Of the two sons, Seth had been cleared . . . well, mostly. Tanaka wasn’t completely convinced. And Macon was too much of a smart-ass for his own good.

“Doesn’t make him a killer,” she told the cat as his long tail tickled her calf. “But it doesn’t mean he’s not, either.”

She rotated her neck slowly, breathing out as she did, trying to count the seconds away.

Ronny Stillwell had seen Troy Boxer the night of the murder, though the hours of the actual killing were up for debate. If Boxer had stayed in, he would no longer be a suspect, but if not . . . the jury was still out on that one.

George Aimes, the owner of the rooming house where Boxer and Stillwell resided, had insisted Boxer’s car had never left the parking area that night, but there wasn’t a security camera on the property to back him up. Tanaka was checking other traffic cams and security footage from businesses in the area. And also with the other tenants of the rooming house other than Ronny Stillwell.

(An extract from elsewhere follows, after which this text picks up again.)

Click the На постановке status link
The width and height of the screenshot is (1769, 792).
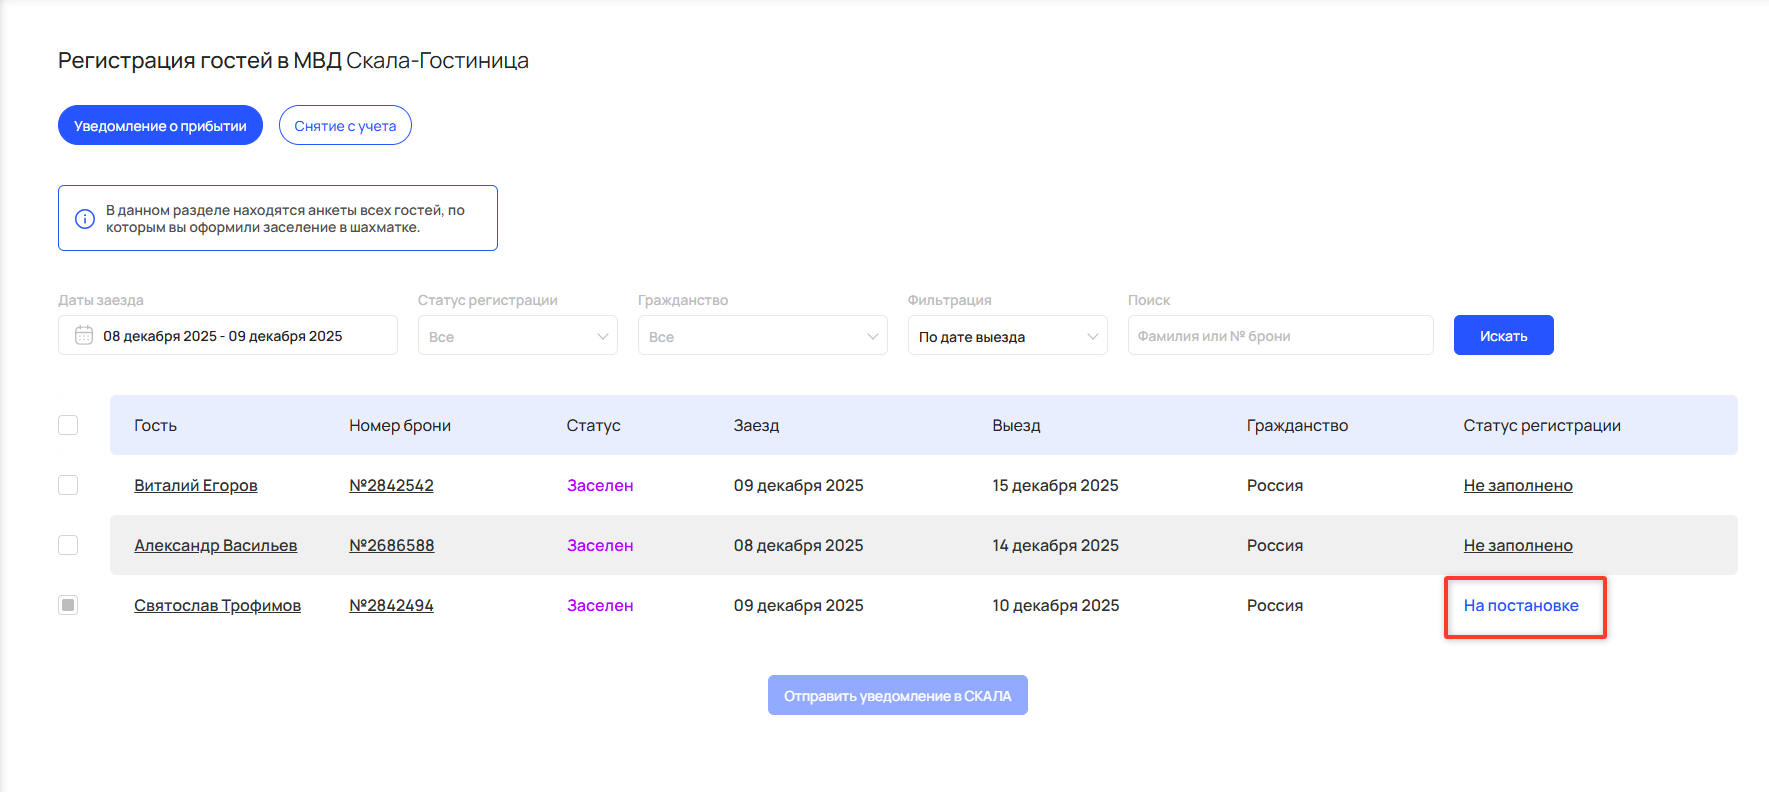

The alibi bothered her somehow. Didn’t seem as solid as it should have been. Probably because Stillwell had done time for burglary three years earlier. He’d been eighteen at the time and clean ever since, but Tanaka wasn’t convinced that Stillwell’s larcenous instincts had been totally rehabilitated or quelled by his light, slap on the wrist sentence of three months in jail and a year of probation.

Maybe that was prejudice talking.

Or perhaps it was gut instinct.

Or even just plain reasonable.

“I’ll find out,” she informed the cat. Neither Ronny Stillwell nor Troy Boxer had come off as a Rhodes scholar.

Downward-facing dog was the next position.

Tanaka bent from the hips, lowering her head toward the yoga mat. “Your favorite,” she told Mr. Claus, who lifted his nose so that it met the tip of Tanaka’s. “Silly, silly boy.”

He meowed and she actually smiled, felt the tension in her body release and told herself, she could do this. She could solve this case. She probably didn’t even need Paterno, but he had one foot out of the department already, and as for that Montana detective, she wouldn’t be around long.

Nope, the Latham double-homicide was her baby.

She intended to solve it.

“By hook or by crook,” she told the cat, and wondered, for a second, just how far her ambition would take her. How far would she go?

“Doesn’t matter. All that matters is that the case is solved and yours truly gets the credit she deserves.”